* [Document extract]:

--------

It is easy to check that

$$\begin{aligned}a_{2n+2}>0,\ \ 1\leqslant n\leqslant 5\end{aligned}$$

and

$$\begin{aligned} a_{2n+2}>&\frac{6^{2n}}{(2n)!}\cdot \left( \frac{49}{4}-\frac{42}{2n+1}\right) \\&+\frac{1}{2}\cdot \frac{4^{2n+1}}{(2n+1)!}\cdot \left( 2^{2n+1}-2699\right) \\&+\frac{2^{2n}}{(2n)!}\cdot \left( \frac{16087}{4}-\frac{10764}{2n+1}\right) \\ >&0 \end{aligned}$$

for any \(n\geqslant 6\). Therefore, \(\theta (t)>0\) for any \(t\in (0,+\infty )\), which implies

$$\begin{aligned}\psi ^{\prime }(t)>0\ \ \text {for any}\ \ t\in (0,+\infty ).\end{aligned}$$

The proof of Lemma 2.1 is completed. \(\square \)

--------

* [Required task 1]:
In the proof excerpt, which lemma is stated to have its proof completed?
* [Required task 2]:
Write the next part of the proof excerpt, continuing after its final sentence.

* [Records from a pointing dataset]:
--------

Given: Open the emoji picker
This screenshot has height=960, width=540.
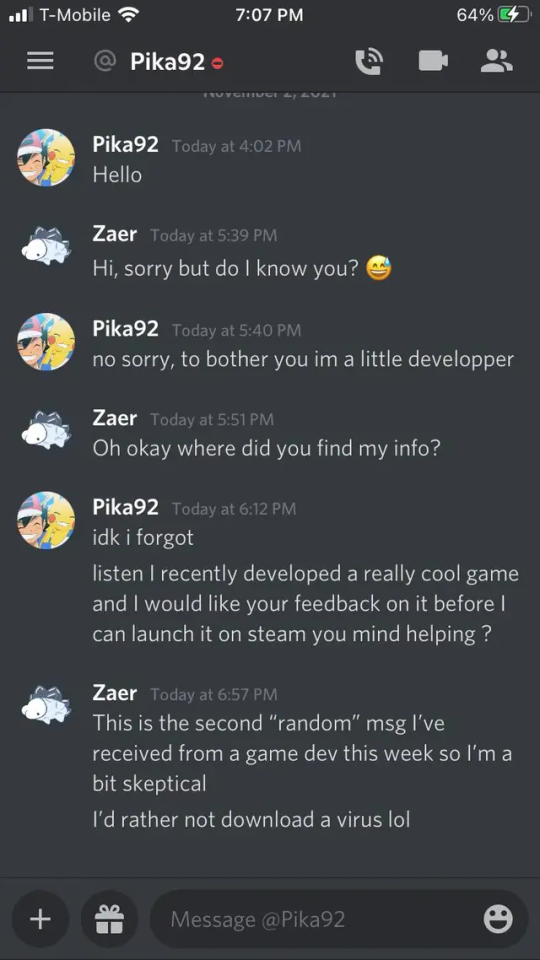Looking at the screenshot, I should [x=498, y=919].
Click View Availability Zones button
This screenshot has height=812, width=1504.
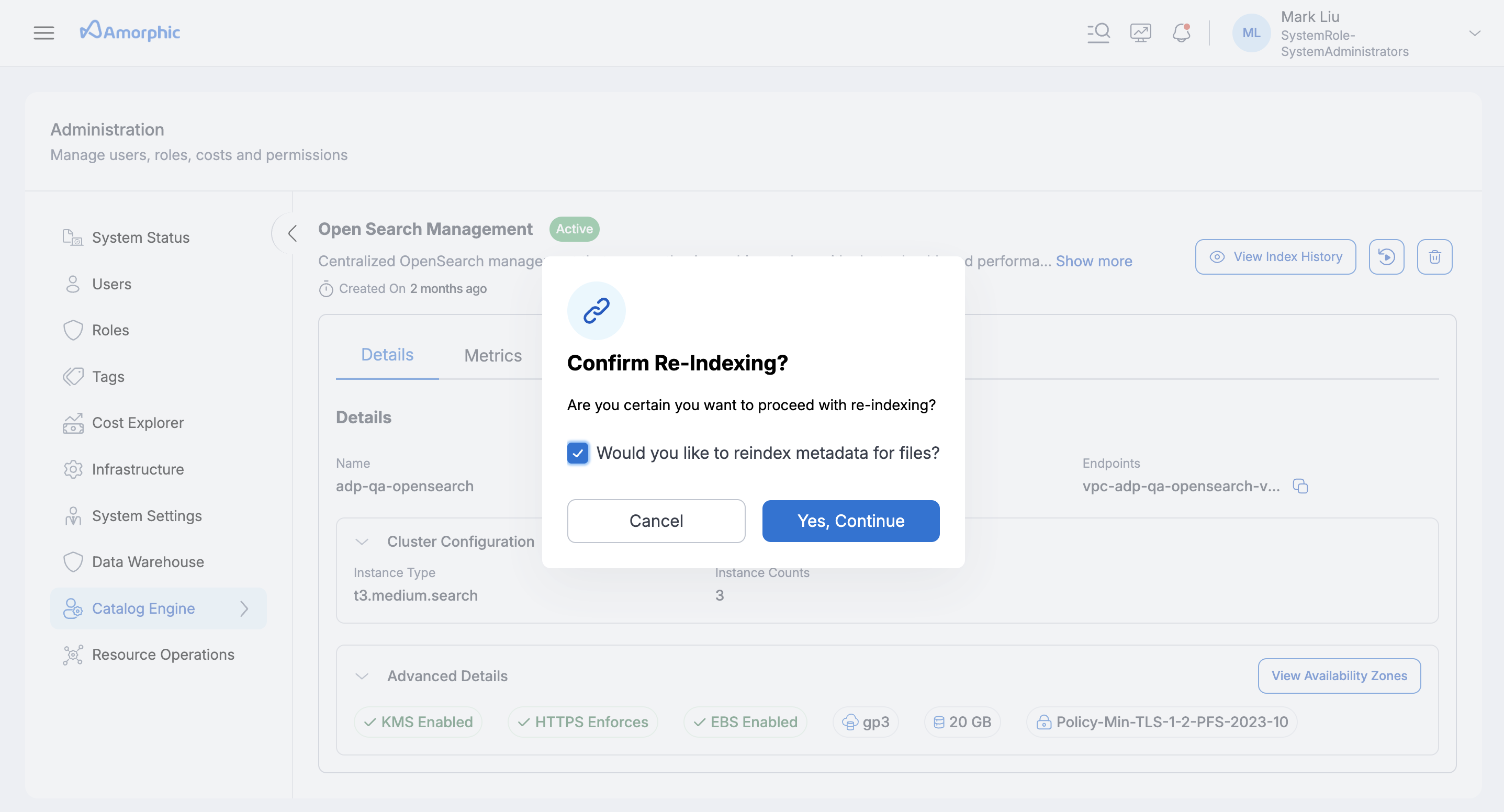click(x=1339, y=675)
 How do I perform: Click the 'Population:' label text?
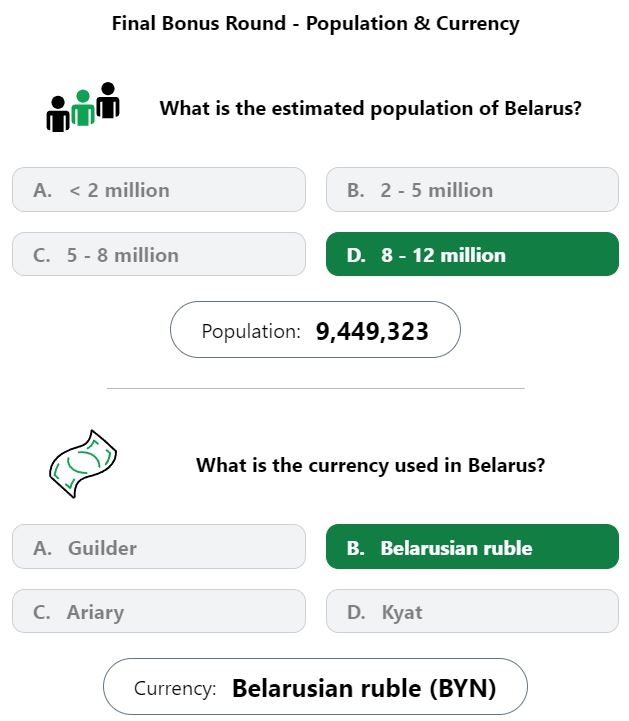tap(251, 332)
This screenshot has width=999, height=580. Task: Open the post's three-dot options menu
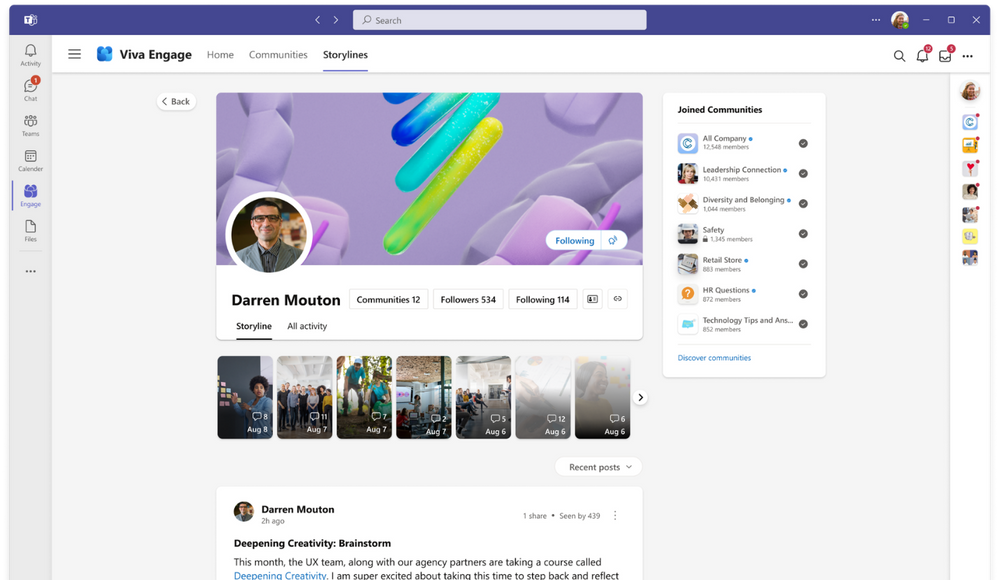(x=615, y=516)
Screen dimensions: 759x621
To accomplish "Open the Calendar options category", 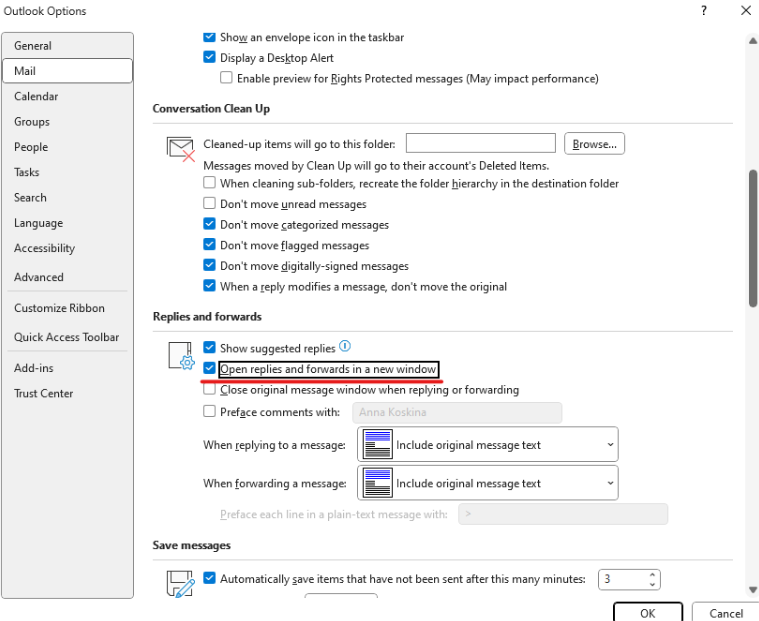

--------

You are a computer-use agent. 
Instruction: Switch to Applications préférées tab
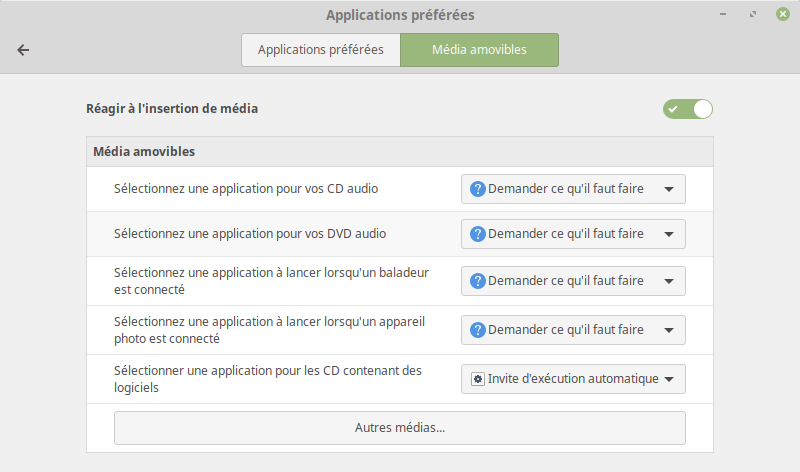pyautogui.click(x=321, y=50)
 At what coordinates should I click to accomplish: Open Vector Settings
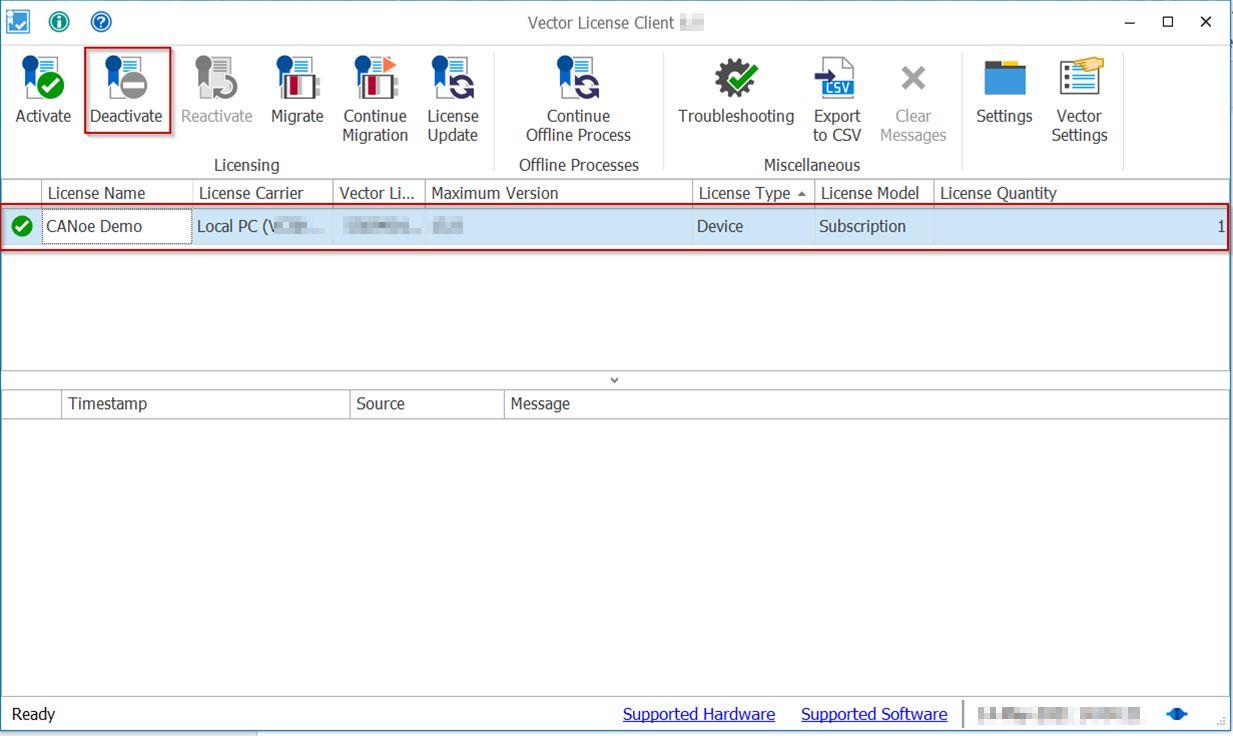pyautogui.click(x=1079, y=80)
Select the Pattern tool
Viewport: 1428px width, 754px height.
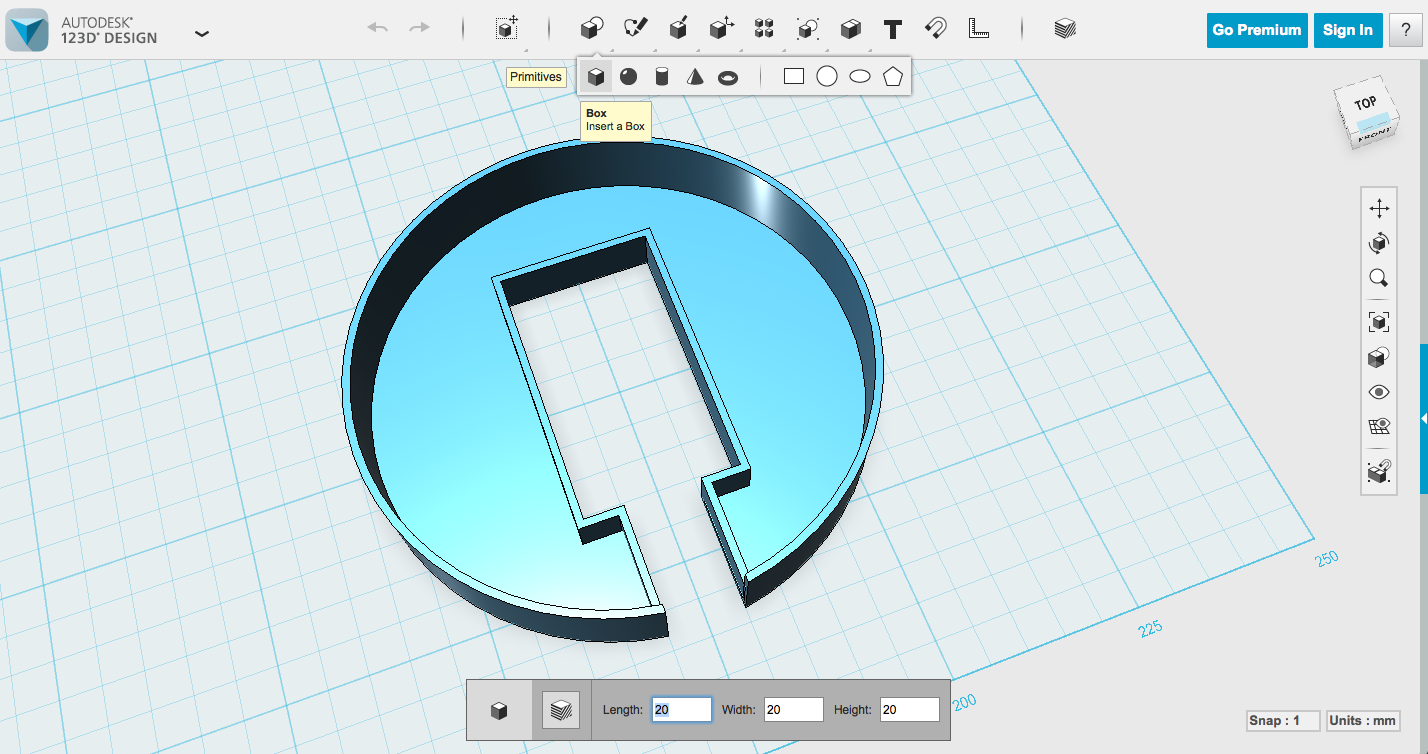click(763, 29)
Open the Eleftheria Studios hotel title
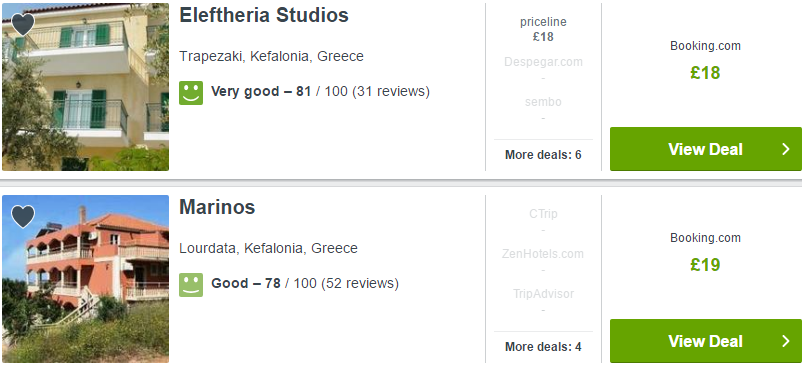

--------

* [Written answer 1]:
Lemma 2.1

* [Written answer 2]:
Proof of theorem 1.8

By Lemma 2.1 and

$$\begin{aligned}\lim _{x\rightarrow 0^{+}}f(x)=0,\end{aligned}$$

we get \(f(x)>0\) for any \(x\in (0,1)\), which implies

$$\begin{aligned}\frac{x\arcsin x}{\left( 1-\frac{41}{45}x^2\right) ^{45/82}}<\left[ \tanh ^{-1}(x)\right] ^2.\end{aligned}$$

The proof is completed. \(\square \)